WIRES suggests that transmission companies are likely to spend billions each year on expanding and developing the grid in coming years, which might lead some believe the issue is well in hand. But these investments are only likely to come with the resolution of some serious issues in the development process. Because transmission lines cross numerous political boundaries and are often seen as unsightly, these projects can become major targets of protest, extending the approval process and dramatically raising costs. Many companies also have no realistic ways to recoup the costs of building further transmission lines, as the systems in place are designed at the state or lower levels with monolithic utilities in mind.

The Federal Energy Regulatory Commission attempted to address some of the prevailing concerns with the approval process over the summer, introducing Order No. 1,000 in June. The regulatory agency imposed new rules requiring a greater degree of regional collaboration on transmission development, though also required the costs of these projects be targeted specifically at those who directly benefit from them and that utilities consider non-transmission alternatives first.

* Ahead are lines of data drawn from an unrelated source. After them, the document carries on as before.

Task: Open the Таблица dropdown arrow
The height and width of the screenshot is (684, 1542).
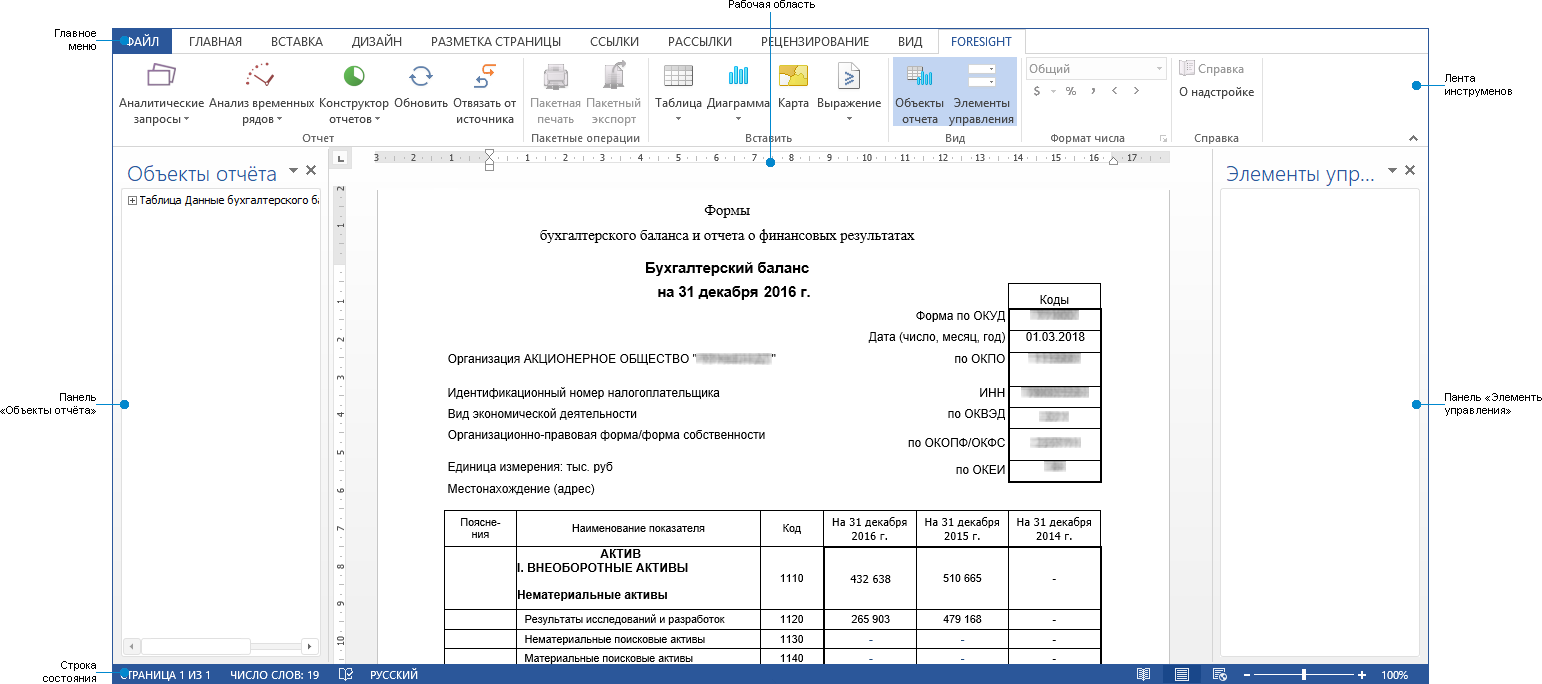Action: click(678, 117)
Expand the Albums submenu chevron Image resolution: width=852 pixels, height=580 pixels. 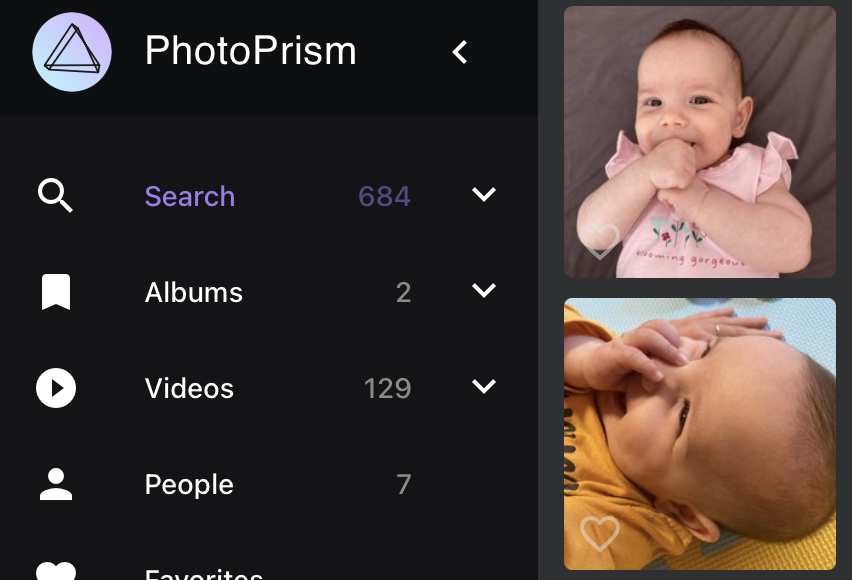click(x=484, y=290)
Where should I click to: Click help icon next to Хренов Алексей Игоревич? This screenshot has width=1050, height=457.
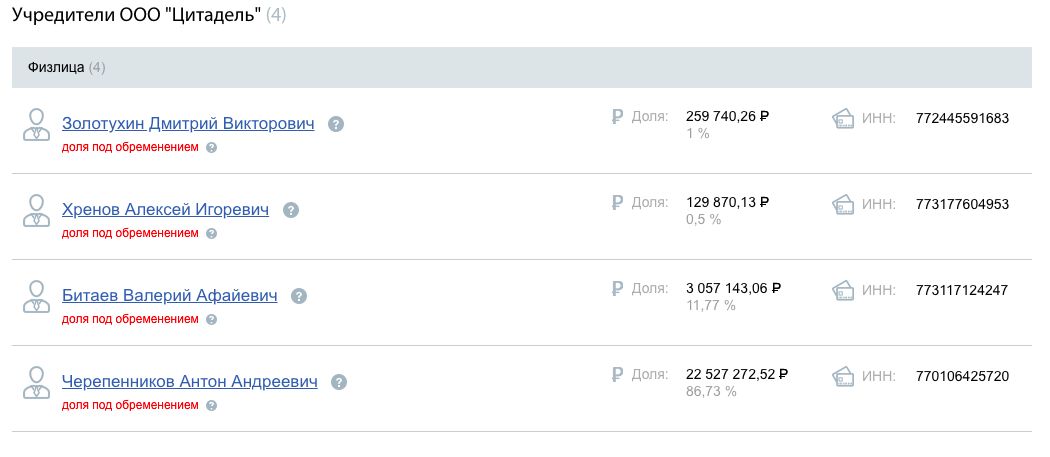click(291, 210)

However, one crucial development for easing the approval process was ending the practice of granting local utilities the first right of refusal on transmission projects.

In addition to these more recent changes, the American Recovery and Reinvestment Act of 2009 set aside more than $1.9 billion for the distribution and reliability improvements to the grid, but many of the procedural concerns loom larger in the industry's eyes than the outright costs.

Nevertheless, a paper produced by the Federal Reserve Bank of San Francisco found the infrastructure investment of the ARRA resulted in substantial job gains in the years since, making addressing the lingering issues in the electrical distribution system an important point for encouraging economic and job growth in the country.